WAS ZU TUN IST: Gib die Zeilen zwischen der Zeile mit „coordinates (1131, 130).“ und der Zeile mit „(899, 562).“, beide eingeschlossen, als Markdown-Tabelle mit den Spalten „Nr“ und „Zeile“ aus. Leere Zeilen lässt du dabei weg.

GESPEICHERTE ZEILEN:
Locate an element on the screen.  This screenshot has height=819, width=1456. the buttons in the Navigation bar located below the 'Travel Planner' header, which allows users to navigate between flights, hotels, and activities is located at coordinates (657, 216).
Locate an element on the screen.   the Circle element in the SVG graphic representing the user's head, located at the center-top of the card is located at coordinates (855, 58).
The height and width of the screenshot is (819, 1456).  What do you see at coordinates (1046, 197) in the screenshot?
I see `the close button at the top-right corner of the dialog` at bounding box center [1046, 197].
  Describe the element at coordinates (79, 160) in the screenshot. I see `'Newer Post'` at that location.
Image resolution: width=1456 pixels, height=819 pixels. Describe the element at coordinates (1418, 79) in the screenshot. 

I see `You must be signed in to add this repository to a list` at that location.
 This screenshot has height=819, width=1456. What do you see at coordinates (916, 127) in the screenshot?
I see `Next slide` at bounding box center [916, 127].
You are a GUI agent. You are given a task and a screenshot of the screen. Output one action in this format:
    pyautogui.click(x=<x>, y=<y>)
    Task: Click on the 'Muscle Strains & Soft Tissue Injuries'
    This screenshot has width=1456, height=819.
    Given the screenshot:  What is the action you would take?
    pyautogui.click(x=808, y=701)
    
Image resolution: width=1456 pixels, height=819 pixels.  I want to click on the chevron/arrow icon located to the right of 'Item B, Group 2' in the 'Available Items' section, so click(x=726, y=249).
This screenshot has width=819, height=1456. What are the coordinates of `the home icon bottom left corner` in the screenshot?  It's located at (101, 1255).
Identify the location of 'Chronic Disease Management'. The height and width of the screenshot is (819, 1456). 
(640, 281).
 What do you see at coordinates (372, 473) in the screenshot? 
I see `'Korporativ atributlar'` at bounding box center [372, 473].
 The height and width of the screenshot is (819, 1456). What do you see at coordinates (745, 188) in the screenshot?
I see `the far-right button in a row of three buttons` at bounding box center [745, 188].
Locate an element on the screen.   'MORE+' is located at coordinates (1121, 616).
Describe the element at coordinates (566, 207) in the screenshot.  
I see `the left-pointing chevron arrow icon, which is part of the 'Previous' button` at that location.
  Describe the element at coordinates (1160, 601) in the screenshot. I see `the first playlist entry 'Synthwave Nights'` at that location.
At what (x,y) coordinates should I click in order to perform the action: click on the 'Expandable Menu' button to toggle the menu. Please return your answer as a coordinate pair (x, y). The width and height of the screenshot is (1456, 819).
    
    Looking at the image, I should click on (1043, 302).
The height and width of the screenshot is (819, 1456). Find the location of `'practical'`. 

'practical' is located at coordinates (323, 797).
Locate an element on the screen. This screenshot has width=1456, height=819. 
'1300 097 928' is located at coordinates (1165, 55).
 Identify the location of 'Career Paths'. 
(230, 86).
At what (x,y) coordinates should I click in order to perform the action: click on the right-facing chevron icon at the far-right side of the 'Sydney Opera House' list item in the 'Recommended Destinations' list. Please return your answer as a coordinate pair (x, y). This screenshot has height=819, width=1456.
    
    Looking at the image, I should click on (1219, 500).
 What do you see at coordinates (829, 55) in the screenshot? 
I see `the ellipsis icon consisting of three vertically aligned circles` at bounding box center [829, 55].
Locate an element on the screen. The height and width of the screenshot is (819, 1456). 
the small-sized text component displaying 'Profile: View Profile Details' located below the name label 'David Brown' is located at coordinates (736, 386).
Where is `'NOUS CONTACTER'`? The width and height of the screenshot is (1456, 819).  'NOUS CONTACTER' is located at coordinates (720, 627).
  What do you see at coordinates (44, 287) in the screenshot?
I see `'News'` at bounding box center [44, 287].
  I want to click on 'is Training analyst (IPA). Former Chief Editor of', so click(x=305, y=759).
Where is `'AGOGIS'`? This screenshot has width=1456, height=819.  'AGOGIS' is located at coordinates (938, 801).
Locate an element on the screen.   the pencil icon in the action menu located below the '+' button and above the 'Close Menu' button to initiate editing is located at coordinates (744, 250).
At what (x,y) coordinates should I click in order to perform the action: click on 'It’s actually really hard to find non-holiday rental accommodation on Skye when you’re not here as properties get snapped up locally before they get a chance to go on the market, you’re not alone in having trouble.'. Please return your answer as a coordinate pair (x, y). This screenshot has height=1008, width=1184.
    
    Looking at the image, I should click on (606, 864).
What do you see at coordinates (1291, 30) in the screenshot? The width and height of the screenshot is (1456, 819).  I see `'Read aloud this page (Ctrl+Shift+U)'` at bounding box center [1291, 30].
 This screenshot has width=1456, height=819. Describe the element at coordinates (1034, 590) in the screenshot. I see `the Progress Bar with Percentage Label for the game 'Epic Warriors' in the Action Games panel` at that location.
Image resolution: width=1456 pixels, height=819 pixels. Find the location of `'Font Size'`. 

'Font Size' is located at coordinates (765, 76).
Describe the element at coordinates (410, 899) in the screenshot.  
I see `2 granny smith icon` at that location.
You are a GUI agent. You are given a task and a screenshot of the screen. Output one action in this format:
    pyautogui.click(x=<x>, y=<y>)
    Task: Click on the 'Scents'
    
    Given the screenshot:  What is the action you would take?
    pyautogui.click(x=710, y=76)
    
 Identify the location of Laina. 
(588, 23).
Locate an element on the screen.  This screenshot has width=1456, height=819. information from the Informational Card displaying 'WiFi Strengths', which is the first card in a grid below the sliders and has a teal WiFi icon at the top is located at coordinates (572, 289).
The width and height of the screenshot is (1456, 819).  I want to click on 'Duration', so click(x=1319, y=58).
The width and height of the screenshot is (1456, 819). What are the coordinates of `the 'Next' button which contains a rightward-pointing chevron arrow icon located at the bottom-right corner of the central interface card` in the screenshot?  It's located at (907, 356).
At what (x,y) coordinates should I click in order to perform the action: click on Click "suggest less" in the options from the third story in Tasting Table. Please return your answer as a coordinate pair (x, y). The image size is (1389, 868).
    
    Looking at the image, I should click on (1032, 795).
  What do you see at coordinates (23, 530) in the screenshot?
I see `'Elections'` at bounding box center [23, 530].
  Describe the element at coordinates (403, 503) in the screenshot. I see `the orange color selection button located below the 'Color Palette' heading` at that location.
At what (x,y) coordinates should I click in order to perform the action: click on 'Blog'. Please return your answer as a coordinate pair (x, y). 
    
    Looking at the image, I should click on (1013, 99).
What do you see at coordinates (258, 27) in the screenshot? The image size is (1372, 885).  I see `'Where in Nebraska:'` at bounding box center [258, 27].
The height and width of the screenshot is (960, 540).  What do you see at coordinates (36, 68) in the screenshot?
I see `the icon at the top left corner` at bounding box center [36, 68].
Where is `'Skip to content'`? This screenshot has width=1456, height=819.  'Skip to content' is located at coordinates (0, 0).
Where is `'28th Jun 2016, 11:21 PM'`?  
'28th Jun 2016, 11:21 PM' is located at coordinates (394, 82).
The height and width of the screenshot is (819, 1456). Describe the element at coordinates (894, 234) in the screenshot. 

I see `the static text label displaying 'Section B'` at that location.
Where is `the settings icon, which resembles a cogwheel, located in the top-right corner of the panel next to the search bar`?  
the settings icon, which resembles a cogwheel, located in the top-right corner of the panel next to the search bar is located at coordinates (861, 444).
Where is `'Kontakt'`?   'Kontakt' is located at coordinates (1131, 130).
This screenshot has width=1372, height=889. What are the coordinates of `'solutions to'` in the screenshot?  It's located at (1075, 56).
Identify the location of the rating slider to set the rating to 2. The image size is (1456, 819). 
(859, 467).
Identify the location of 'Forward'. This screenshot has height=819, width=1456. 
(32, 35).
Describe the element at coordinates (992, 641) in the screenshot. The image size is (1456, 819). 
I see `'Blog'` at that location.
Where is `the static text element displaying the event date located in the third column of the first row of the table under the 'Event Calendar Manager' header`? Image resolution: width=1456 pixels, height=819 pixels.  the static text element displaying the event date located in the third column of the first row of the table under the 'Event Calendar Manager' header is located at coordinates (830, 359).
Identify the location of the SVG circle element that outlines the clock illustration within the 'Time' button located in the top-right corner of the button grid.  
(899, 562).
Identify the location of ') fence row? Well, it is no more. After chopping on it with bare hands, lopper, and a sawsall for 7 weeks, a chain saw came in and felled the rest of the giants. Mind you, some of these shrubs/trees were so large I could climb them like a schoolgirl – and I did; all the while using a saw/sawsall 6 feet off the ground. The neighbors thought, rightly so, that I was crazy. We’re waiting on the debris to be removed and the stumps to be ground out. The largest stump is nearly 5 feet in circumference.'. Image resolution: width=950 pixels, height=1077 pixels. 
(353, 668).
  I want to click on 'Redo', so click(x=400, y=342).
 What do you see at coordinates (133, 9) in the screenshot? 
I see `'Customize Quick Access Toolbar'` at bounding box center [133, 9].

ERGEBNIS DER AUFGABE:
| Nr | Zeile |
|---|---|
| 1 | Where is `'Kontakt'`?   'Kontakt' is located at coordinates (1131, 130). |
| 2 | This screenshot has width=1372, height=889. What are the coordinates of `'solutions to'` in the screenshot?  It's located at (1075, 56). |
| 3 | Identify the location of the rating slider to set the rating to 2. The image size is (1456, 819).  |
| 4 | (859, 467). |
| 5 | Identify the location of 'Forward'. This screenshot has height=819, width=1456.  |
| 6 | (32, 35). |
| 7 | Describe the element at coordinates (992, 641) in the screenshot. The image size is (1456, 819).  |
| 8 | I see `'Blog'` at that location. |
| 9 | Where is `the static text element displaying the event date located in the third column of the first row of the table under the 'Event Calendar Manager' header`? Image resolution: width=1456 pixels, height=819 pixels.  the static text element displaying the event date located in the third column of the first row of the table under the 'Event Calendar Manager' header is located at coordinates (830, 359). |
| 10 | Identify the location of the SVG circle element that outlines the clock illustration within the 'Time' button located in the top-right corner of the button grid.   |
| 11 | (899, 562). |